This is the replication codes and data for "Implications of COVID-19 vaccination heterogeneity in mobility networks"
Contact: Yuan Yuan, Purdue University, yuanyuan at purdue dot edu
We store all Figure 1 related files in the gephi folder.
For all codes for other analyes (including processing safegraph data, generate dict_param files for the input of simulation, deep learning, and targeting algorithms), we store in the code folder.
For all data and intermediate results, we temporally store in the google drive. Before publication we will release them on Zenodo; the reason for the wait is because Zenodo does not allow further additions or modifications of files.
Python 3.8.3 (including packages - numpy, pandas, seaborn, matplotlib, scipy, sklearn, torch)
code/process_safegraph.ipynb is the file that processes the initial safegraph data. Please refer to https://www.safegraph.com/covid-19-data-consortium for the COVID-19 related data. It mainly outputs data/pairs_full_12.npy.
code/preprocess.ipynb is the file that further generates input files for the downstream simulation tasks.

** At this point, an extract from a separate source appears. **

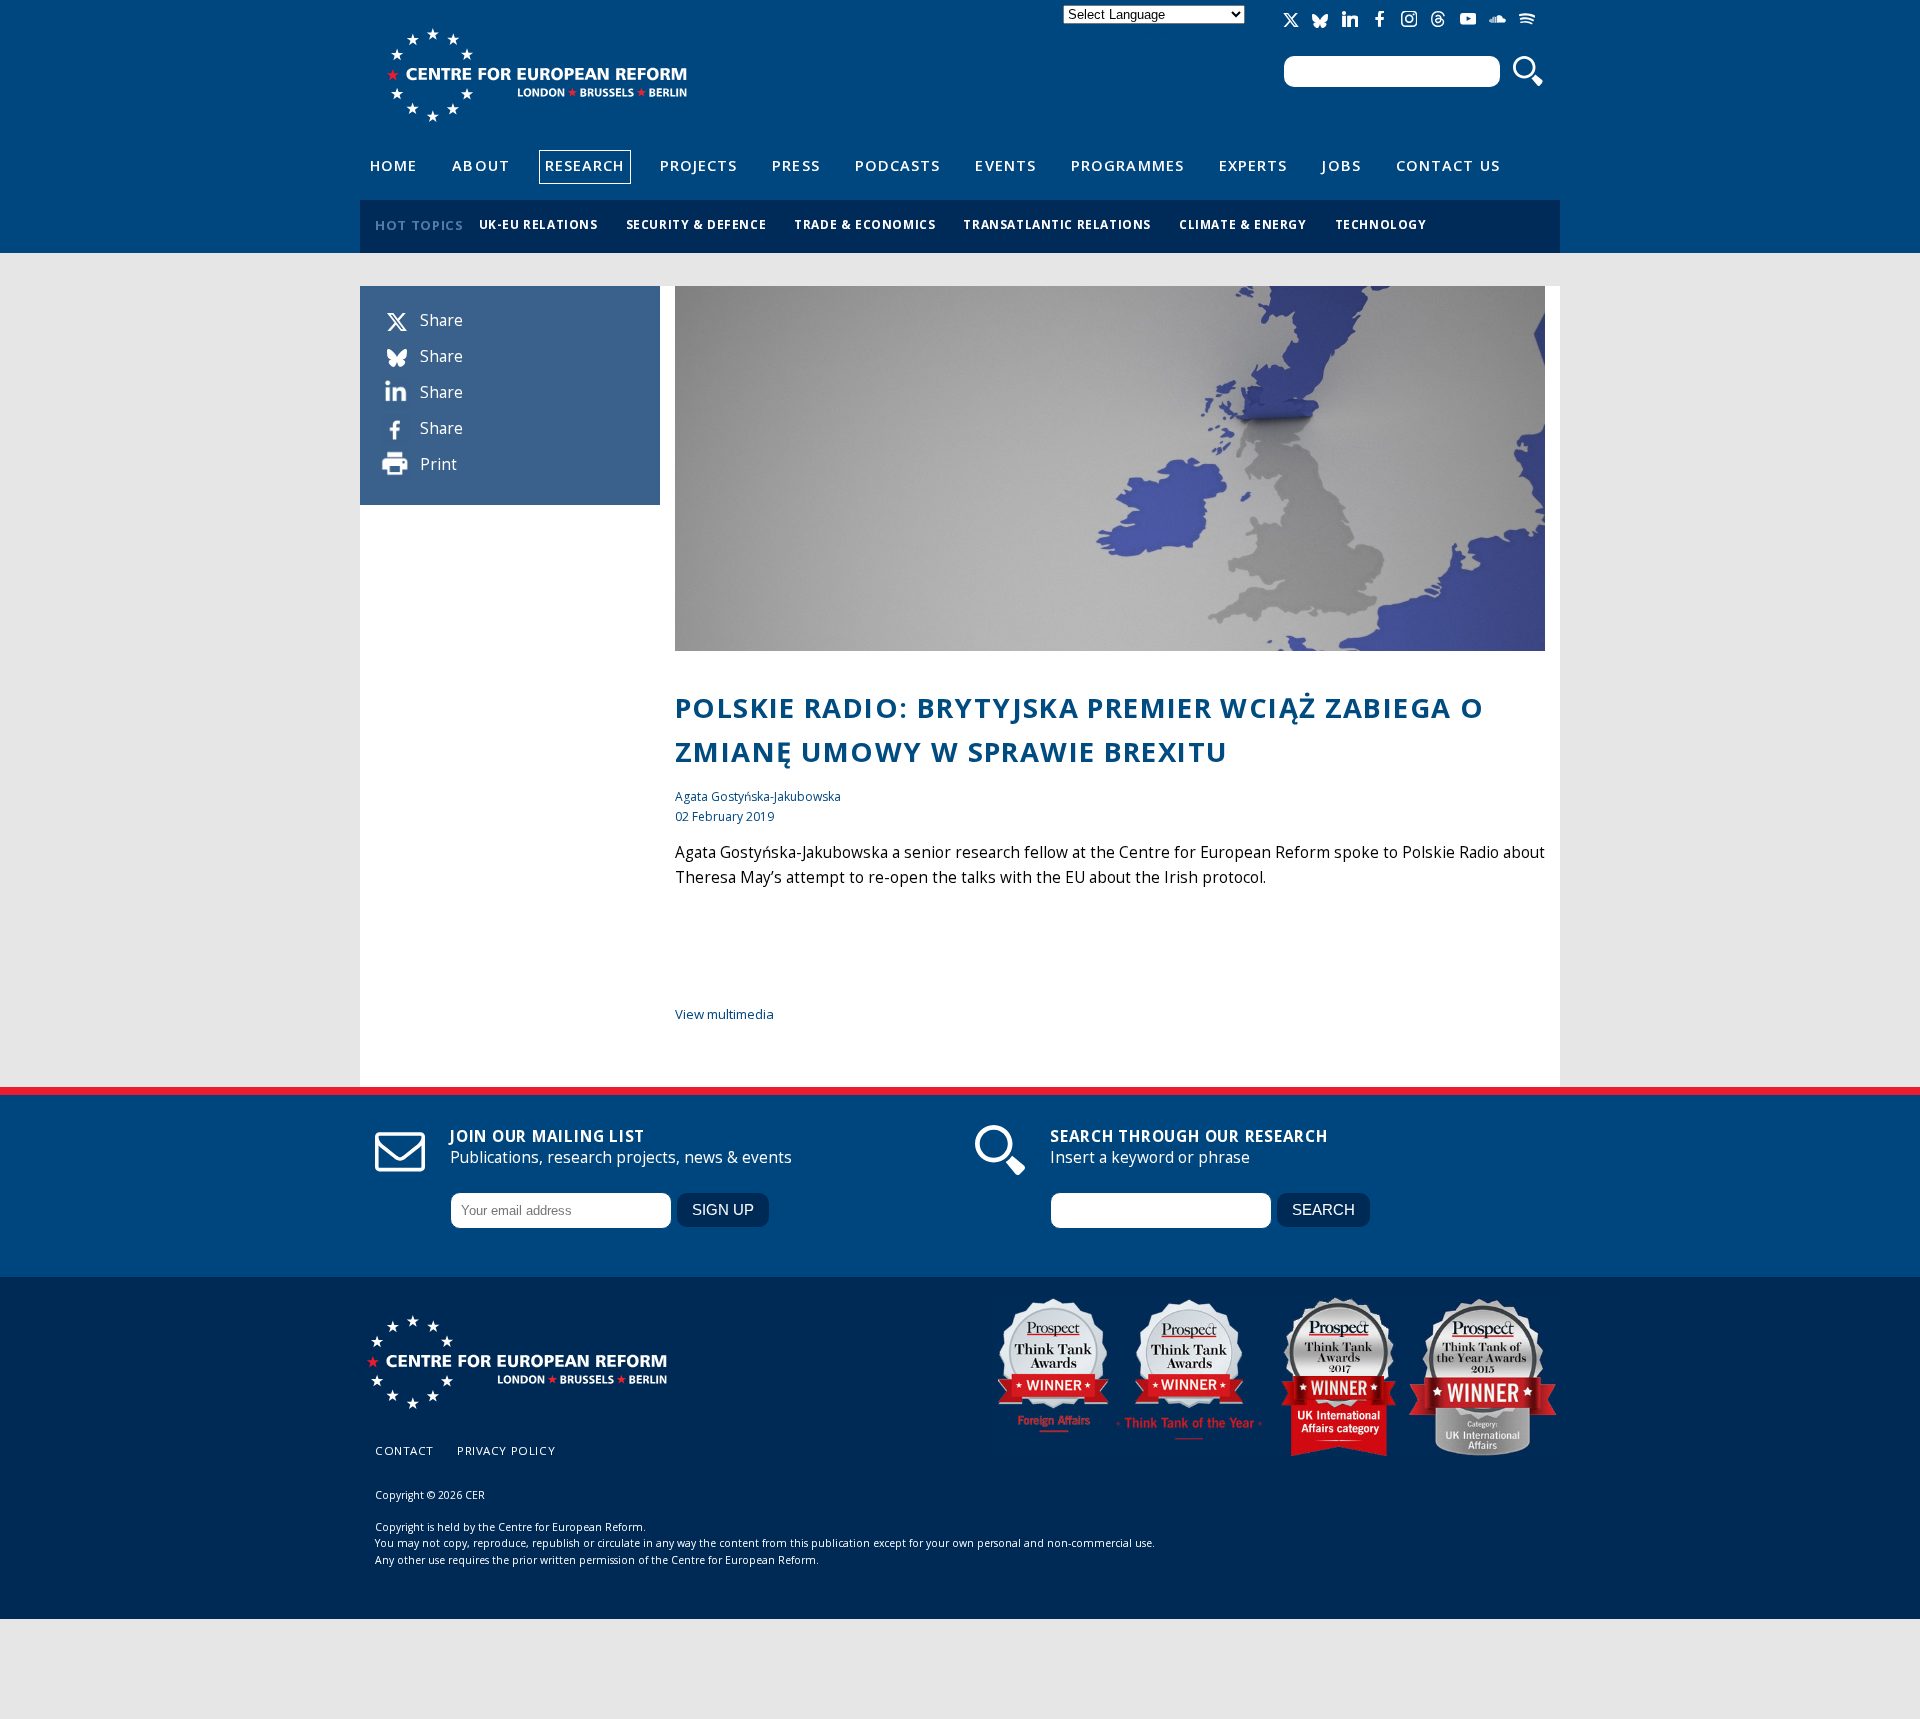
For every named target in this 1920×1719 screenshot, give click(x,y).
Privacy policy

code/generate_US.ipynb is the file that generates the input for simulations on synthetic networks. It also outputs the files shown in the main text.
code/disease_model.py is based on the code derived from https://covid-mobility.stanford.edu// We further incorporate the consideration of vaccination rates.
code/US_simulation-track-12.py is the simulation code for US networks.
You can run the code in the following way:
python US_simulation-track-12.py --vc=-1 --num_hours=720 --p_sick_at_t0=0.001 --poi_psi=120000000.0 --home_beta=0.005 --state=all --enable=0 --distribution=original --intervene=4
- vc: a float that fixes the global vaccination rate. -1 means use the average from the input file
- num_hours: number of hours to simulate
- p_sick_at_t0: % of exposed people at time 0
- poi_psi: cross CBG transmission parameter (see https://covid-mobility.stanford.edu//); we need a much larger value here because our poi_psi / 12 / 12 / 720 equals the parameter in https://covid-mobility.stanford.edu//
- home_beta: within CBG transmission parameter (see https://covid-mobility.stanford.edu//)
- state: input file name (files available on google drive)
- enable: used to run all hypothetic distribution (where enable=0) or a single one (1=original, 2=reverse, 3=exchange, 4=shuffle, 6=order)
- distribution: original, exchange, shuffle, order, reverse_within
- intervene: use when we hope to the targeting result (1=optimal, 2=centrality, 3=low_vax, 4=random, 5=non-targeting)
code/small_area.ipynb is the file where the deep learning models are trained and validated
code/small_area_visualize.ipynb is the file where we visualize the results
code/campaign.ipynb is the file that implements the campaign algorithms
code/viz_campaign.ipynb is the file where produces the figure
We use https://simplemaps.com/ to visualize the targeted CBGs
As GitHub has an upper limit for repository size. Currently we uploaded large files to Google Drive (https://drive.google.com/drive/folders/1xO-DYfnMF9cYDJLareTQDKJNokYqukM1?usp=sharing)
Please download the files from the google drive for replication purposes.
For replication of US mobility network, we expect a server with >400 memory and >10h CPU time for a 30-day simulation. Please try synthetic data or a state-level simuation for the quick demo.